◆ **BRIEF**: According to the Easter blog post below, by what date must the family's dossier be in China?

── TEXT SHOWN

Sunday, April 20, 2014

Happy Resurrection Day!

Our God lives!   I love Easter, although it is hard for me.  Dale always wants to watch Passion of the Christ, and although I LOVE the message, I hate the beating and the crucifixion.  It is SO hard for me to think about Jesus enduring this punishment that He didn't deserve, but I did.  I cannot stand the thought of anyone getting hurt.  And dying.  But He did this, for me, for you, for all of us!  Whew!


It has been a good week.  Brian came home on Tuesday.  He is doing well.  We changed his meds around, changed many of the things we do at home to accommodate for him, and we are getting lots of help.  Tomorrow he has an eval at Heritage Mental Health Center.  Tues we go back to visit his psychiatrist, and Wednesday we meet with our family therapist for the first time.  So far, he has had no rages or arguing.  He had a very unpleasant time at the hospital, and was picked on a lot.  He does not want to go back there.  And we are hoping that alone will be enough to curb his rages.  I talked at length with a friend who is having similar issues with her son, who has been home 3 years now.  As much as I love adoption, there is this side of it.  The ugly side, where it doesn't work out so well.  But, I know our God is the almighty Healer and the God of Restoration, and I am praying for both in both of our situations.  I know God does not want either of these boys to be alone, without the love and support of a family.

We got new pics and an update on the twins!  They look great!  And it sounds like they are doing very well!  We go for our fingerprinting appt on the 29th, so things are moving along quickly.  We have to have our dossier in China by June 10, but I think we should make it with no problem.  There is this pretty cool timeline going on with our adoptive families right now~!   Stines are traveling in April, Laws are traveling in May, Powells should travel by June, Browns should travel by July, and we should be traveling by Aug!  This means for the next few months, we will welcome a child home each month!  This is awesome!  Praising God!

────
── EXTRACTED INFORMATION

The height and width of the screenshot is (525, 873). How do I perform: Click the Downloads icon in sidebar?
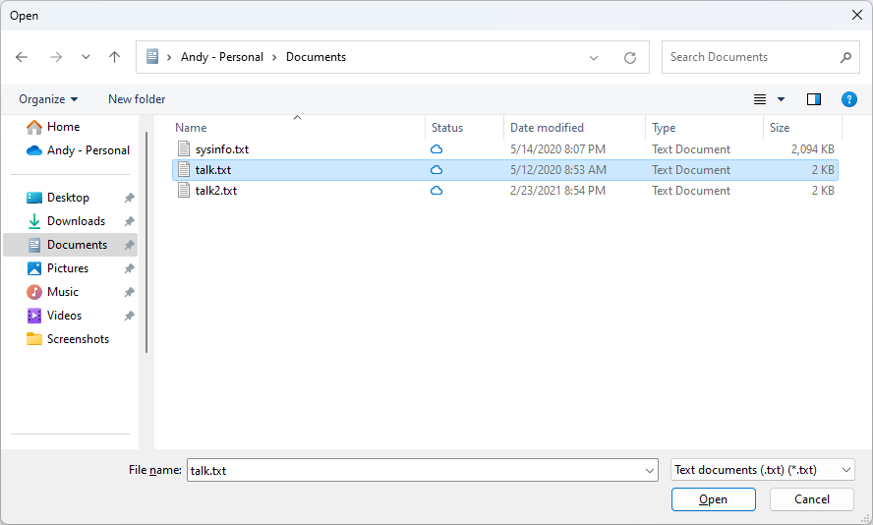tap(34, 221)
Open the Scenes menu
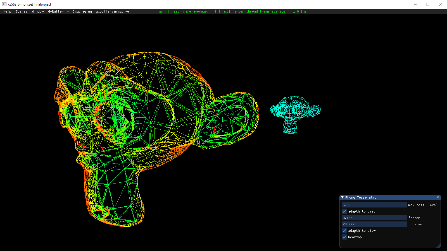This screenshot has height=251, width=447. pyautogui.click(x=22, y=11)
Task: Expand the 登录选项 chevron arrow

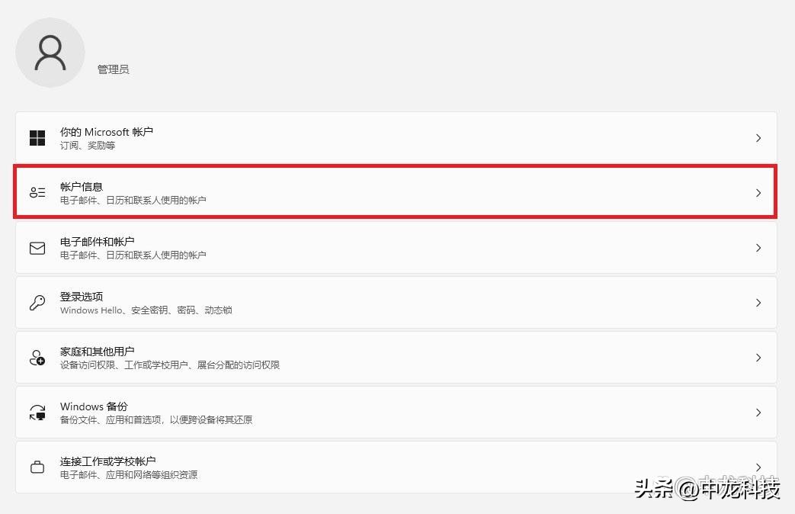Action: 758,302
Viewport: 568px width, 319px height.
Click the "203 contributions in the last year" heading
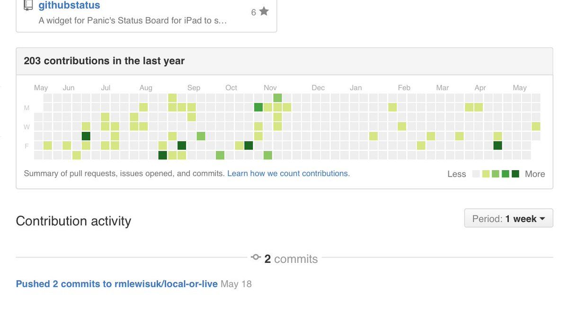click(104, 61)
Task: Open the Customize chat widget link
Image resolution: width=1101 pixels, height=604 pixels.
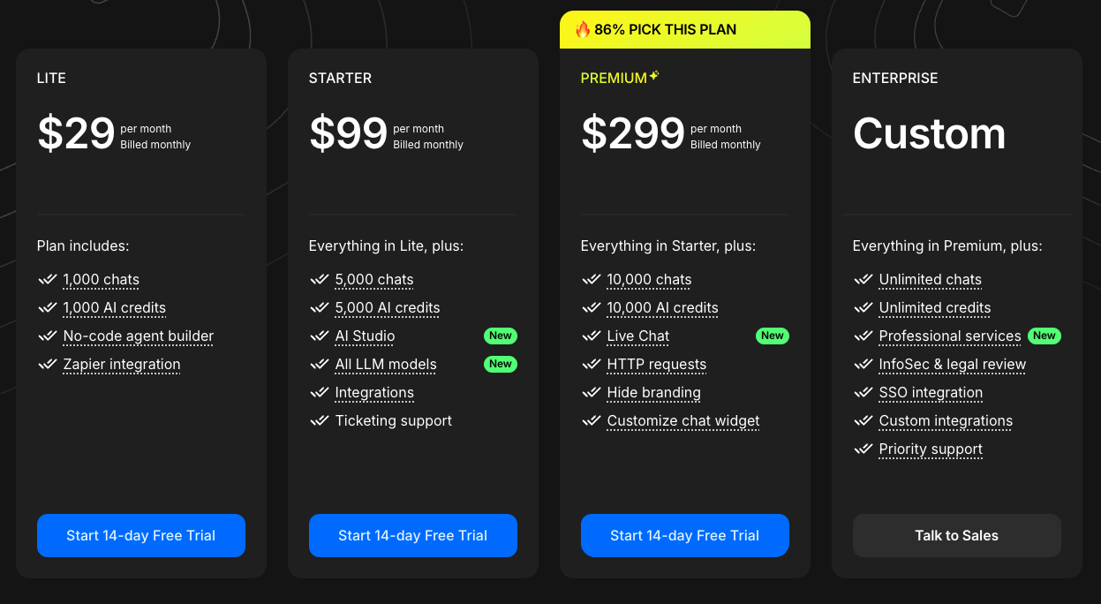Action: [682, 420]
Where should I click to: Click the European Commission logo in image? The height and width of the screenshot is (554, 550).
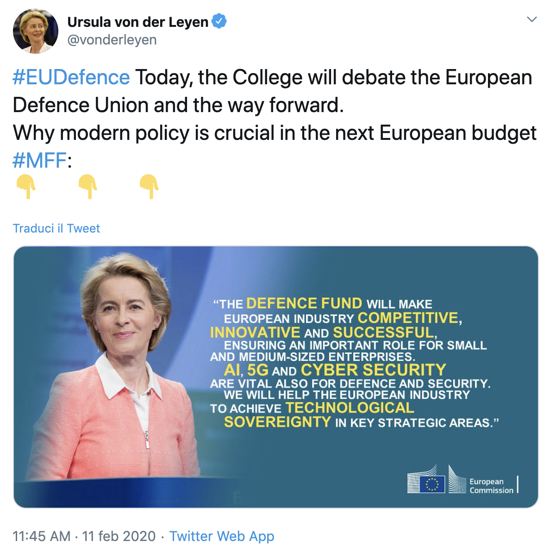tap(463, 480)
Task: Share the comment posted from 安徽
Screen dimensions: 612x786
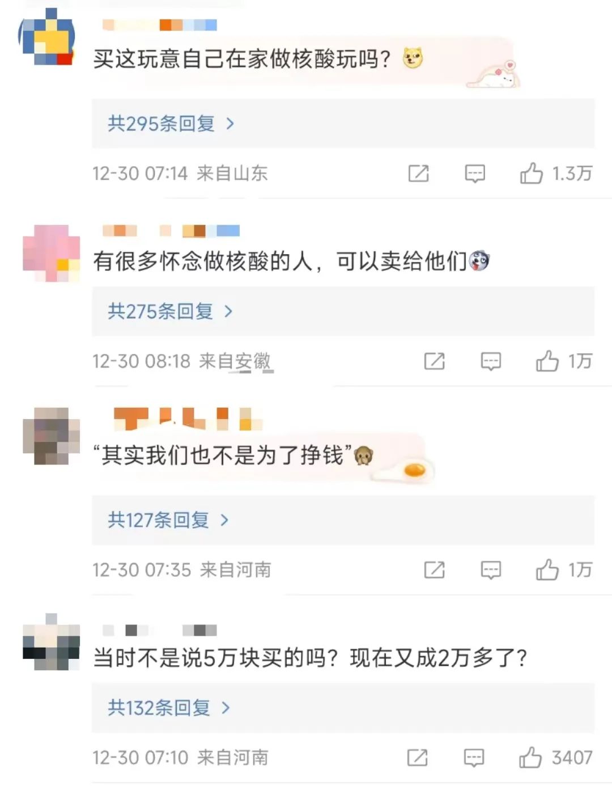Action: 435,361
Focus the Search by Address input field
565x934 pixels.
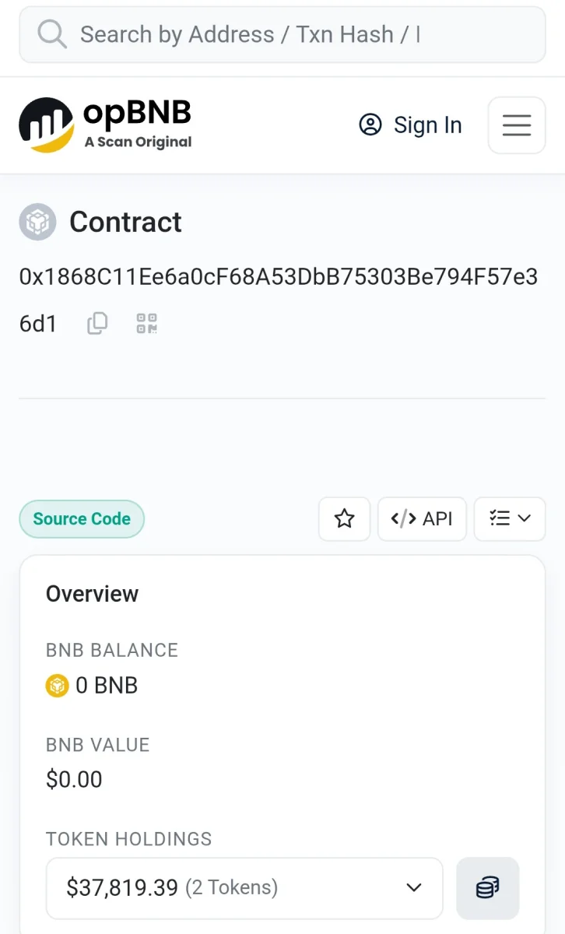283,34
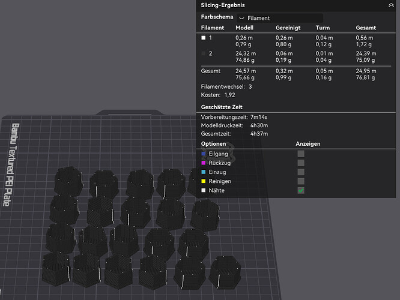The width and height of the screenshot is (400, 300).
Task: Click the white Filament 1 color swatch
Action: coord(203,37)
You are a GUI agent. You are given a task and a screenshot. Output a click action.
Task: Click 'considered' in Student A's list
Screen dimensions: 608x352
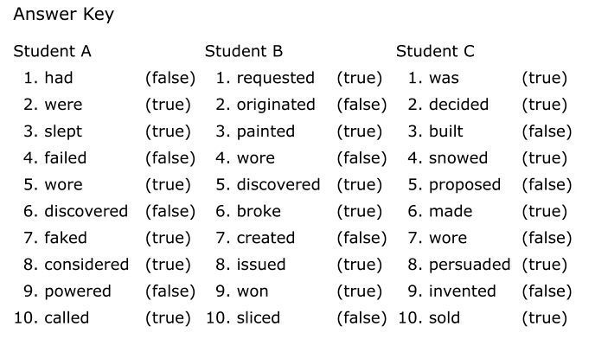click(x=86, y=265)
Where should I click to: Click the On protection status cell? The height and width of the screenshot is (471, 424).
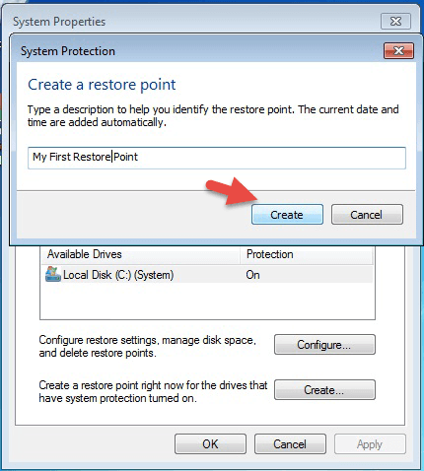[x=252, y=275]
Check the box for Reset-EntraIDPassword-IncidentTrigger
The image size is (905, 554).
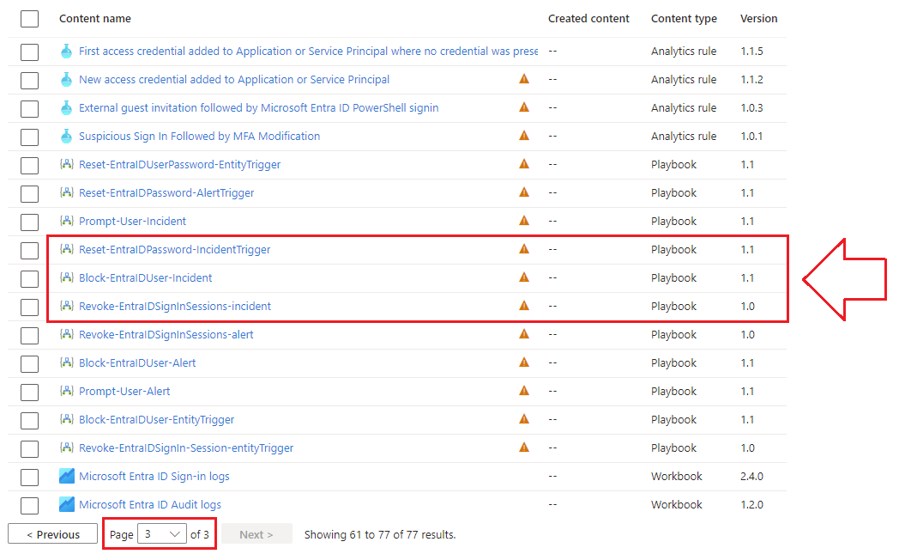tap(30, 250)
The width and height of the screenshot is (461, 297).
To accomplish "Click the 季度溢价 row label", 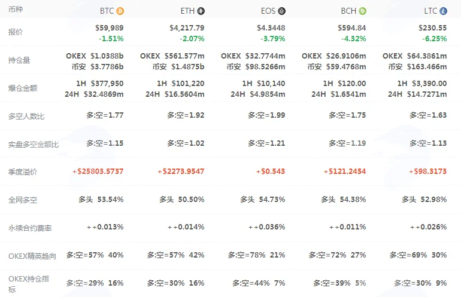I will click(x=23, y=172).
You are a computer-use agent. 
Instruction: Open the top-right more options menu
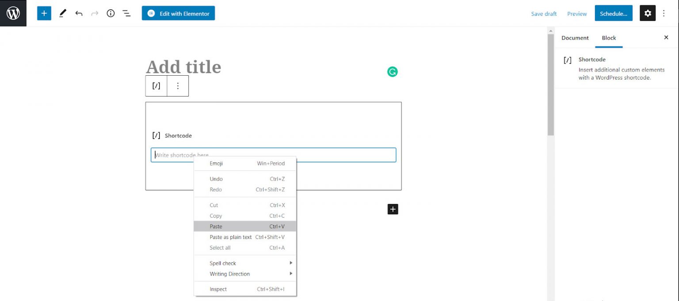click(x=664, y=13)
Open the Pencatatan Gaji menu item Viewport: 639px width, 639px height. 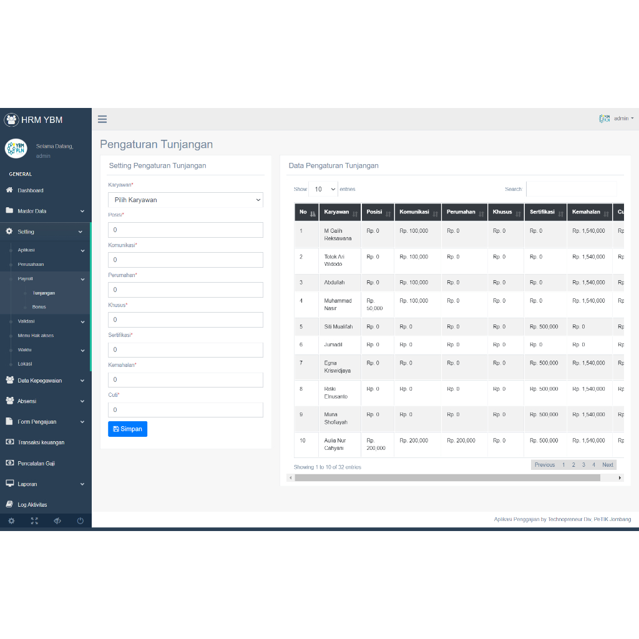(36, 464)
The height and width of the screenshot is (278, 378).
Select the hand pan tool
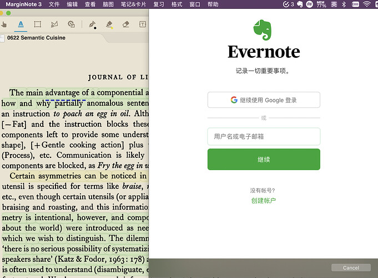(3, 24)
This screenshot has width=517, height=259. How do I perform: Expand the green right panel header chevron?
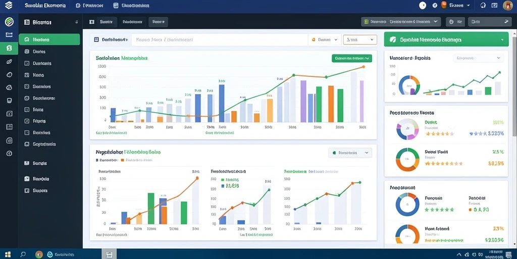(x=502, y=39)
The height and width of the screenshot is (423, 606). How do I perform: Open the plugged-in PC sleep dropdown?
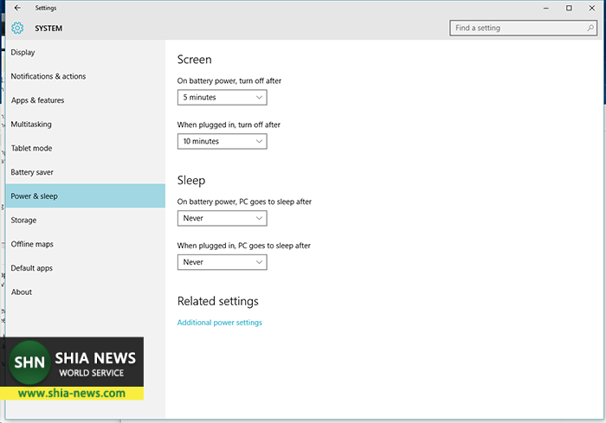tap(222, 262)
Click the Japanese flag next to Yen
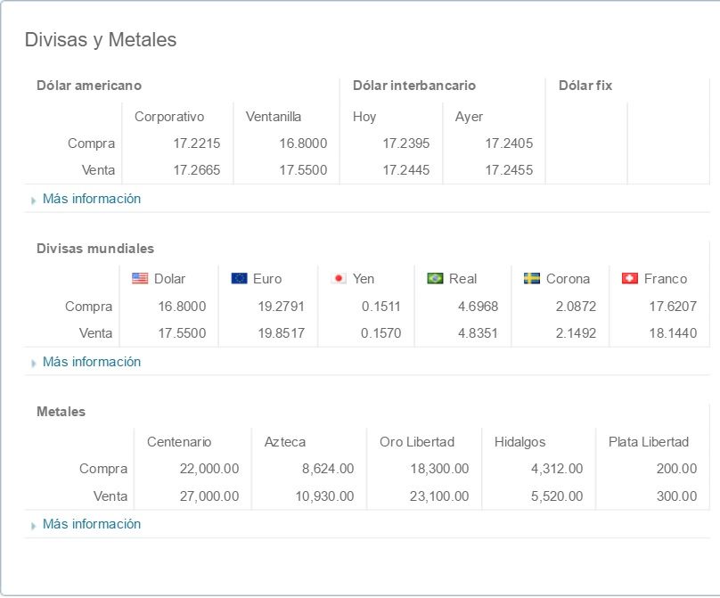The image size is (720, 598). [x=340, y=278]
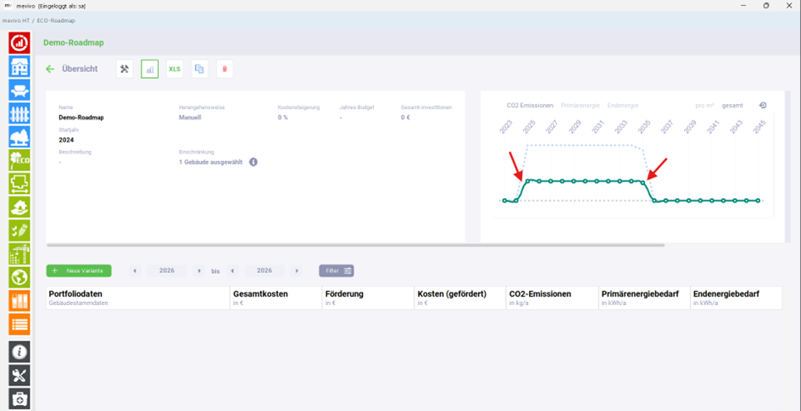Switch chart to 'pro m²' mode
Image resolution: width=801 pixels, height=411 pixels.
(705, 105)
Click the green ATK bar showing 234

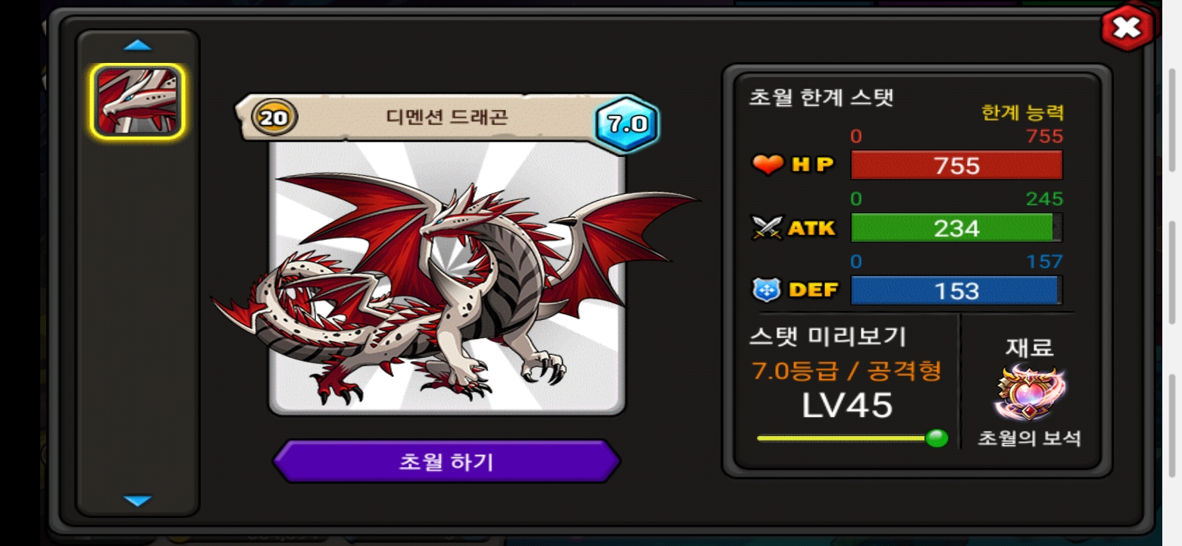coord(956,228)
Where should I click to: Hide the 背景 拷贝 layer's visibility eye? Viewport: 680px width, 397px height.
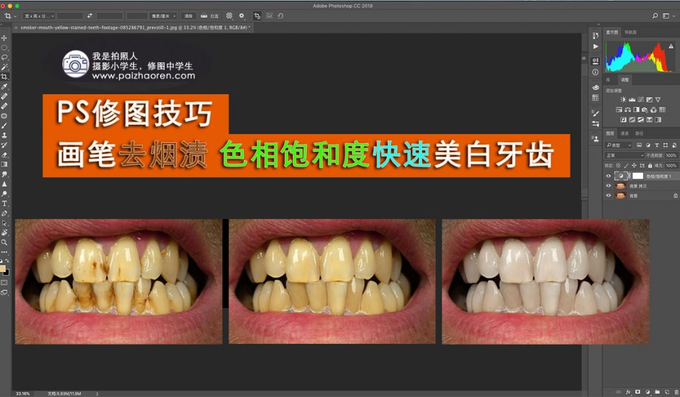[609, 186]
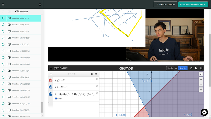Hide the y ≥ −2x − 1 inequality graph
The width and height of the screenshot is (211, 119).
coord(51,87)
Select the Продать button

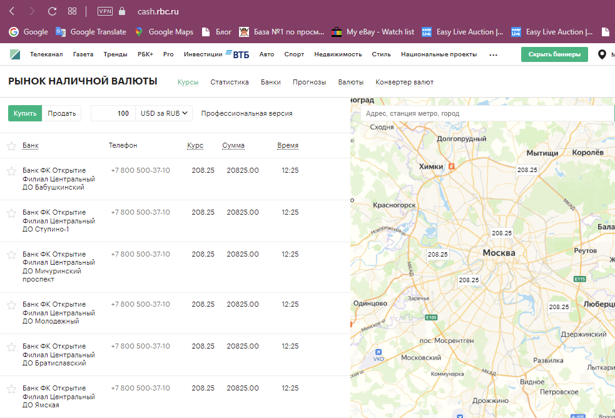pos(62,113)
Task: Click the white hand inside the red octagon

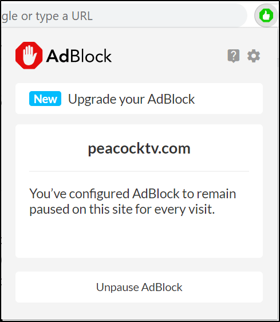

────

◆ **ANSWER**: June 10.